Her management team, Scooter Braun Projects, said they were heartbroken by the incident and praised the actions of the emergency services.

They said in a statement: ‘Words cannot express our sorrow for the victims and families harmed in this senseless attack.

‘We mourn the lives of children and loved ones taken by this cowardly act.

‘We are thankful for the selfless service tonight of Manchester’s first responders who rushed toward danger to help save lives.

‘We ask all of you to hold the victims, their families, and all those affected in your hearts and prayers.’

A sign saying 'Ariana we love you' was left in the street nearby the arena. Theresa May said 'many children' were among the victims

 

A sign saying ‘Ariana we love you’ was left in the street nearby the arena. Theresa May said ‘many children’ were among the victims

Nineteen people died after the blast tore through crowds leaving the pop concert, with dozens of others injured in the explosion. 

Insiders told TMZ that Grande’s concert scheduled for Thursday at London’s O2 Arena could be cancelled because she was ‘in no condition to perform,’ in addition to ongoing security concerns.

The deadly attack occurred after the 23-year-old singer wrapped up her performance on her Dangerous Woman Tour.

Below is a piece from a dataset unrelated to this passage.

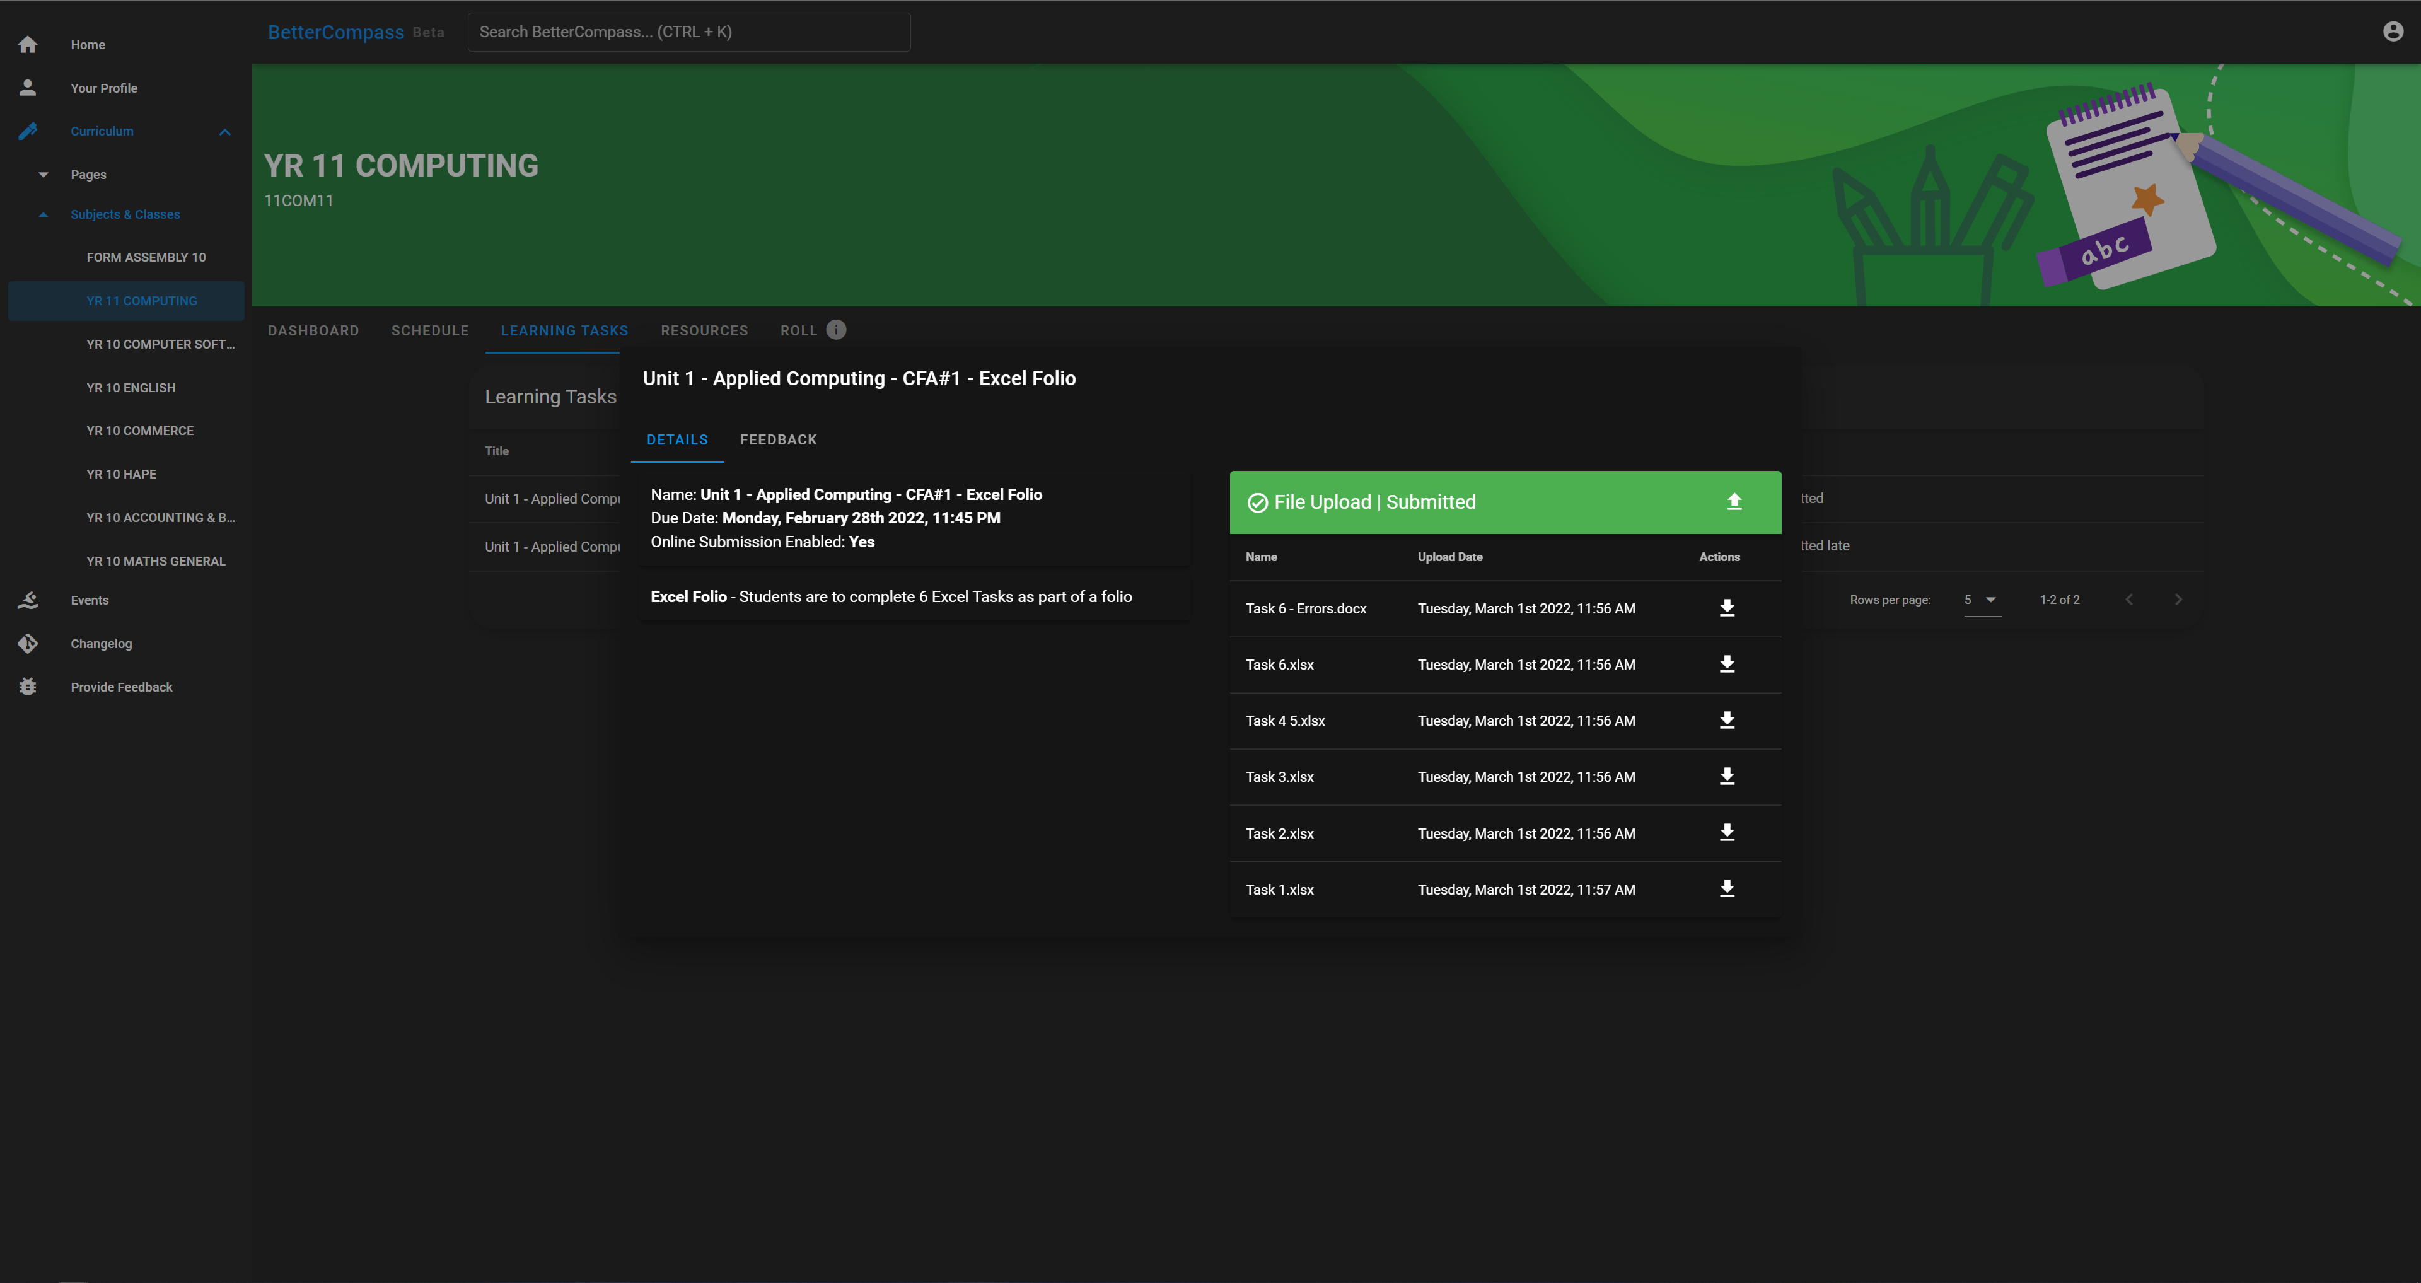Collapse the Curriculum section chevron
Screen dimensions: 2421x1283
coord(225,132)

Grande’s tour, her third time hitting the international concert circuit, kicked off with a February show in Phoenix, Arizona.

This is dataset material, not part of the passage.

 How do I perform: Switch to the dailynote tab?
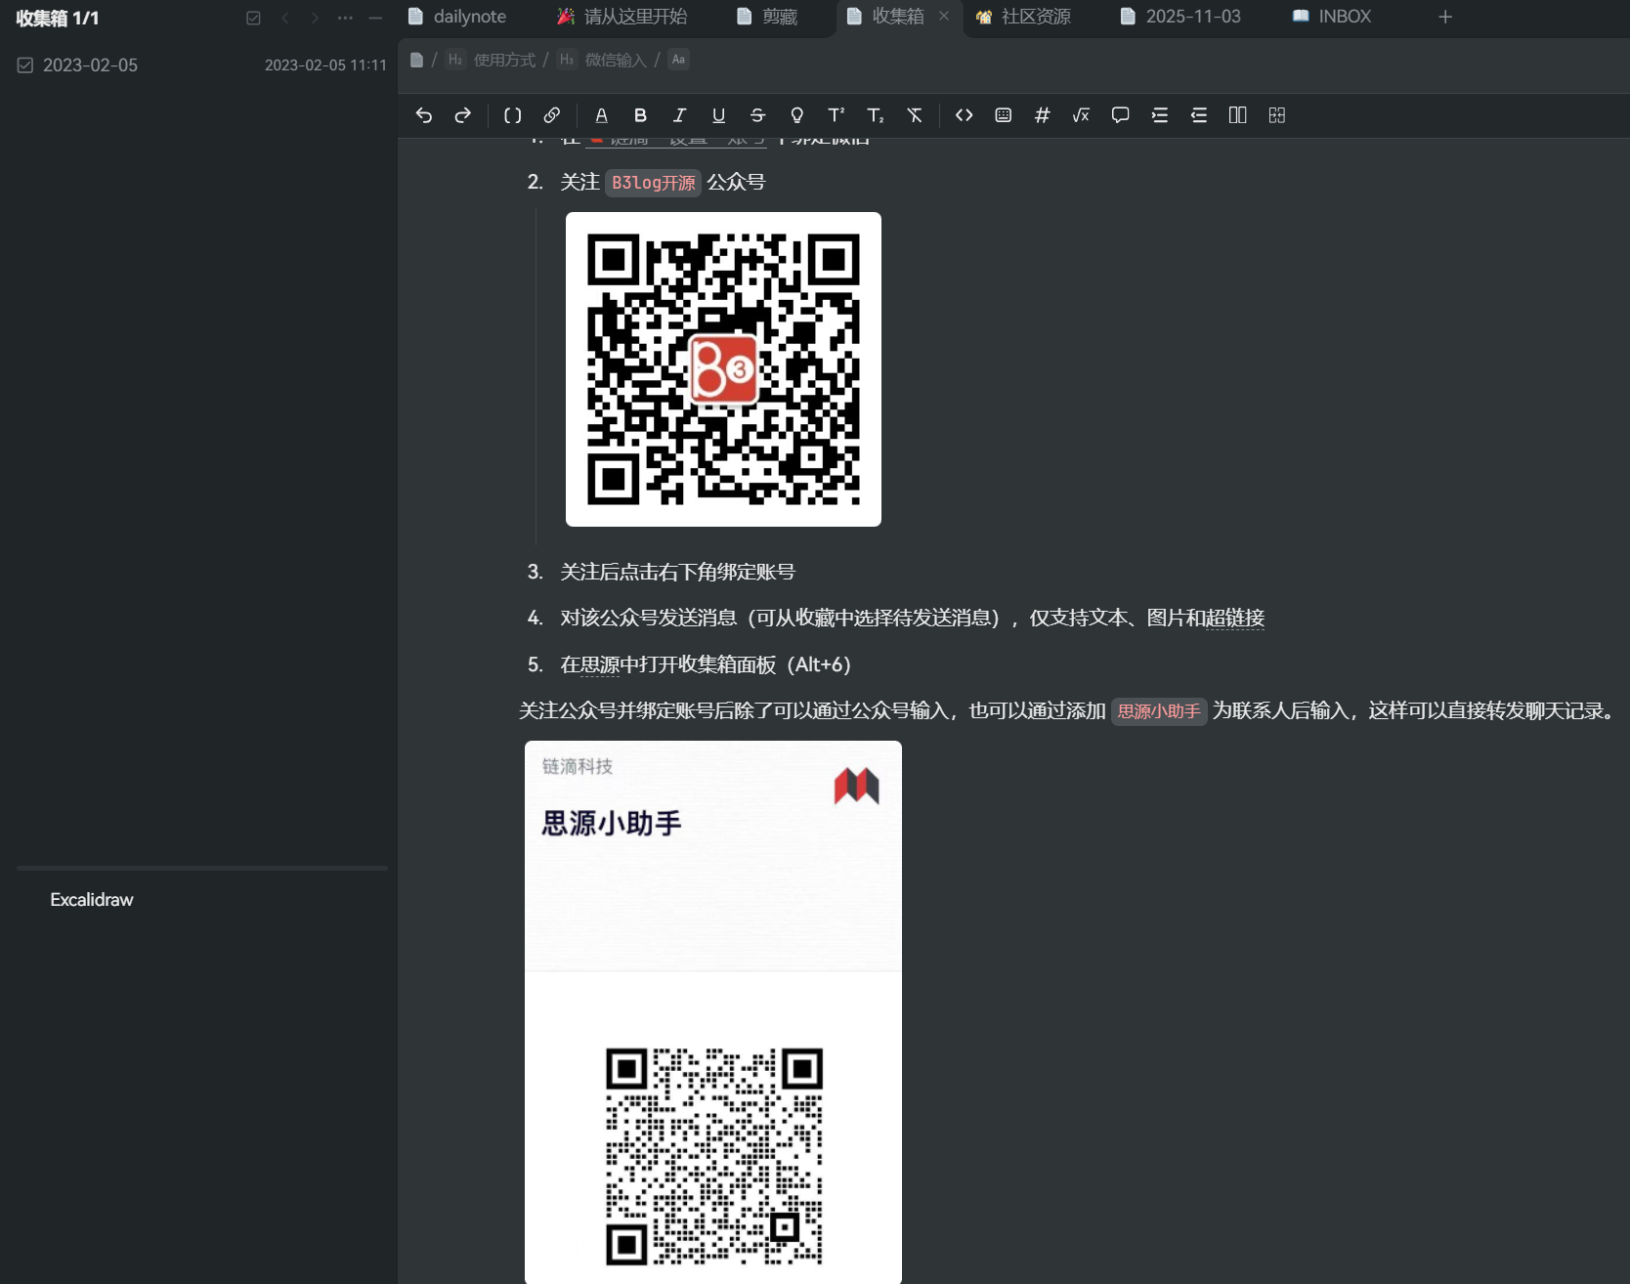click(x=469, y=17)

Further stops on her immediate concert trail include scheduled dates in Antwerp, Belgium, Lodz in Poland and Frankfurt in Germany.

The tour was expected to extend into the autumn, wrapping up on September 21 at Hong Kong’s AsiaWorld–Arena. 

 

GLOBAL HISTORY OF TERROR ATTACKS AT ENTERTAINMENT VENUES AND NIGHTCLUBS

November 13, 2015 – Bataclan Theatre: The Paris terror attacks included a bloody mass shooting at the theatre during an Eagles of Death Metal rock gig. There were 89 deaths in the theatre, and a total of 130 across the French capital on the night of Friday the 13th. A total of 368 people were injured across the city. Seven of the Islamic State attackers were killed.

November 13, 2015 – La Carillon bar: The Paris terror attackers also targeted a bar, where 20 people were killed.

December 4, 2015 – Cairo restaurant: Firebombs were thrown into the El Sayad restaurant in Egypt’s Cairo, killing 16 people and injuring three others. Victims died from smoke inhalation or burns, after struggling to escape from the basement venue which had only one exit.

June 12, 2016 – Orlando nightclub: Omar Mateen, 29, slaughtered 49 people and injured 53 others at a gay nightclub in Orlando, Florida, last year. Mateen was shot dead after a three-hour standoff with police at the Pulse nightclub. The attack was the deadliest mass shooting by a lone gunman and the deadliest violence against LGBTQI people in the history of the United States. The shooter swore allegiance to the Islamic State in a 911 call to police, but an investigation found Mateen had no links to the terror group.

June 28, 2016 – Kuala Lumpur nightclub: A grenade was thrown into the crowd at Movida nightclub in Kuala Lumpur, Malaysia, in June last year. Eight people were injured. In March this year, a high court judge sentenced two people to 25 years’ jail for the attack, as well as an additional 10 years for supporting the Islamic State.

New Years’ Eve 2016-17 – Istanbul nightclub: Partygoers were welcoming in 2017 when a shooter sprayed bullets into Reina nightclub and killed 39 people on New Years’ Eve in Turkey’s Istanbul. The alleged gunman, Abdulkadir Masharipov, who was born in Uzbekistan, was arrested after two weeks on the run.

January 1, 2016 – Tel Aviv bar: Two people were killed at Israel’s Simta bar on New Years’ Day last year while up to seven others were wounded. Witnesses claimed the gunman was smiling calmly while shooting people down at random with a machine gun. The gunman then killed a taxi driver as he fled the scene. Nasha’at Melhem, 31, was named as the killer and he was shot dead in a shoot-out with police a week later.